A la veille des municipales c’est le travail pugnace et remarquable de la police et de la justice qui est venu remettre une pièce dans la machine à fabriquer les mythes. Le procureur Nicolas Bessonne commentant une affaire « exceptionnelle » qui a permis de saisir l’or d’une partie des profits du narcotrafic – 10 millions d’avoir criminels saisis – a estimé fin septembre qu’on « touchait concrètement du doigt le caractère massif et les profits considérables générés par les réseaux de trafiquants ».

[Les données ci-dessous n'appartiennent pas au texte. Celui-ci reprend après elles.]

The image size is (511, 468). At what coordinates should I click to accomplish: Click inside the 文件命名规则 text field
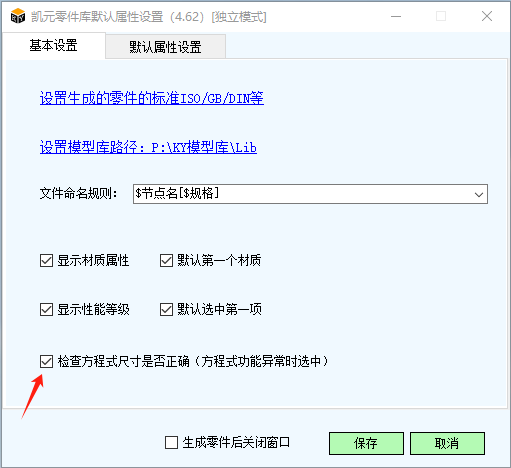[x=302, y=194]
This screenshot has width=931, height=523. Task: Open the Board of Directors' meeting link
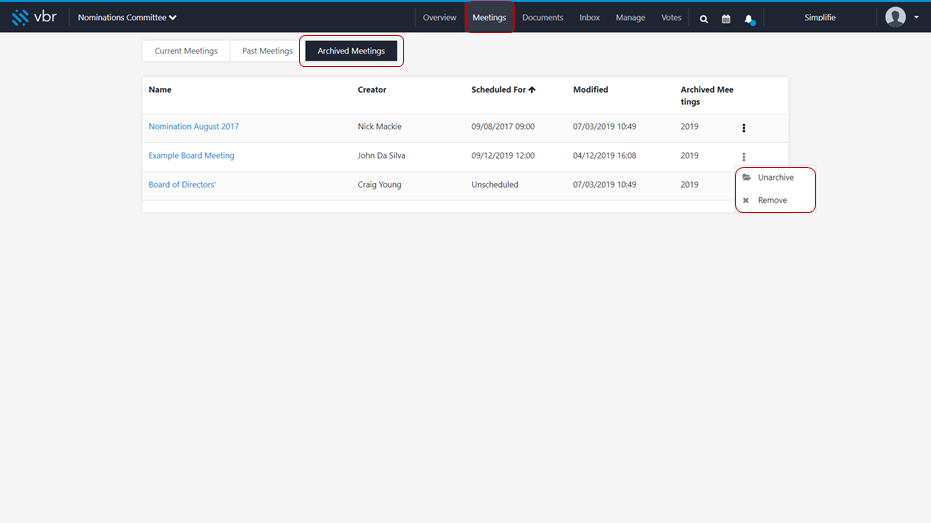182,185
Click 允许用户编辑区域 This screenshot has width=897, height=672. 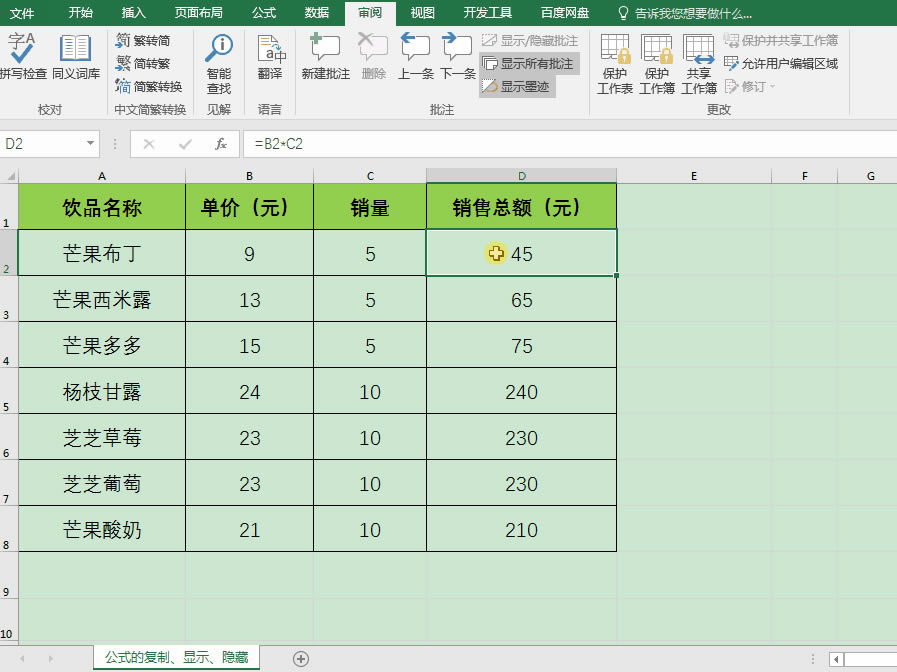click(x=791, y=62)
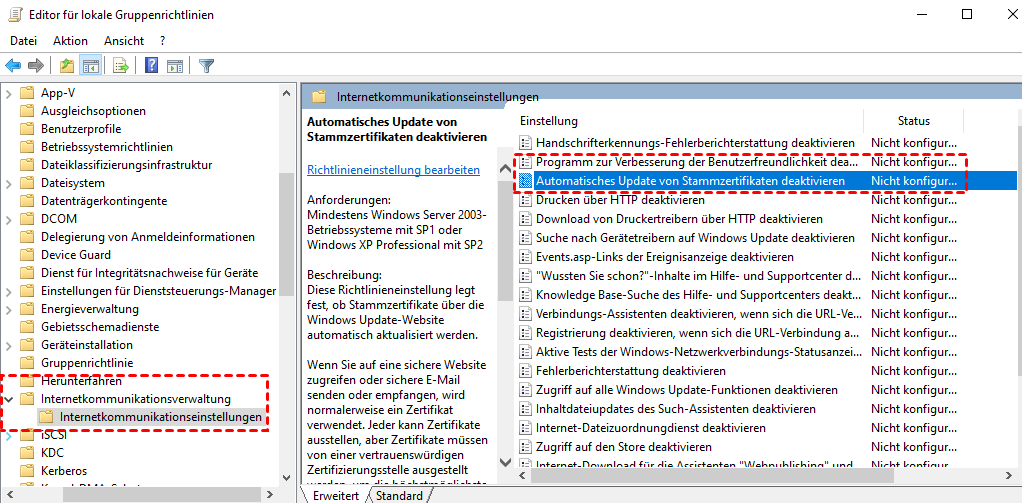Image resolution: width=1022 pixels, height=503 pixels.
Task: Toggle the action pane toolbar icon
Action: 174,66
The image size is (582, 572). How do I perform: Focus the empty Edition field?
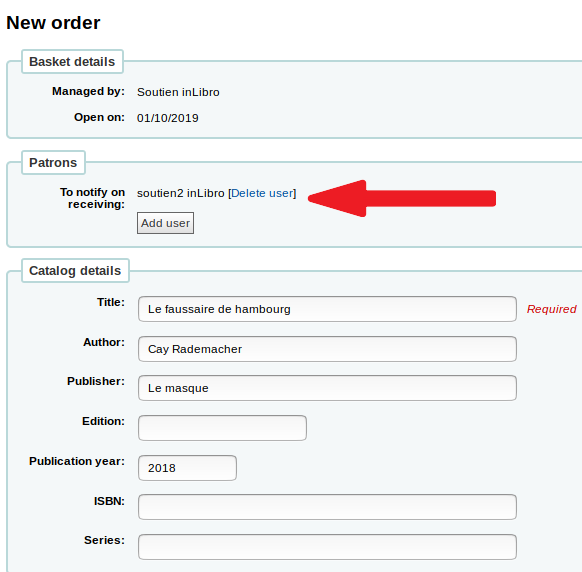222,428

Il ajoutait que « les Marseillais se taillaient la part du lion » dans le narcotrafic national et international. Le magistrat précisait qu’il fallait « continuer à aller à la recherche du produit » et « surtout démanteler les réseaux de blanchiment ». Un constat d’une lucidité absolue qui n’a pas incité les politiques à la prudence.
Martine Vassal : un exemple (Estrosi) et un contre-exemple (Payan)
Les Allisio, Ravier, Vassal se sont jetés, à peu de frais, dans une bataille où leur rôle reste à mesurer. Martine Vassal, élection oblige, s’est empressée de désigner son principal adversaire, le maire Benoît Payan, comme responsable de la prospérité de cette pègre au niveau visage. Il n’a, selon la néo-macroniste, pas suffisamment renforcé sa police et trop tardé à opter pour la vidéo-surveillance. Elle a cité encore lors d’une de ses nombreuses interventions sur ce thème un modèle. Nice et son maire Christian Estrosi.
Lui ne se contente pas de baptiser un nouveau commissariat « Nicolas Sarkozy » mais il a fait de sa police une vraie « task force ». La seule voie possible selon la présidente du conseil départemental des Bouches-du-Rhône et de la Métropole Aix Marseille Provence. Quelques heures après cette envolée polémique, une fusillade à l’aveugle faisait deux morts et une dizaine de blessés dans le quartier des Moulins… à Nice.
C’est un autre angle d’attaque pour lequel ont opté Franck Allisio RN et Stéphane Ravier. Dominique Abbenanti, directeur zonal de la police judicaire, leur a fourni un alibi en estimant que la DZ Mafia avait toutes les caractéristiques d’un « cartel ». Le policier étaye bien évidemment ses propos d’un retour d’expérience incontestable.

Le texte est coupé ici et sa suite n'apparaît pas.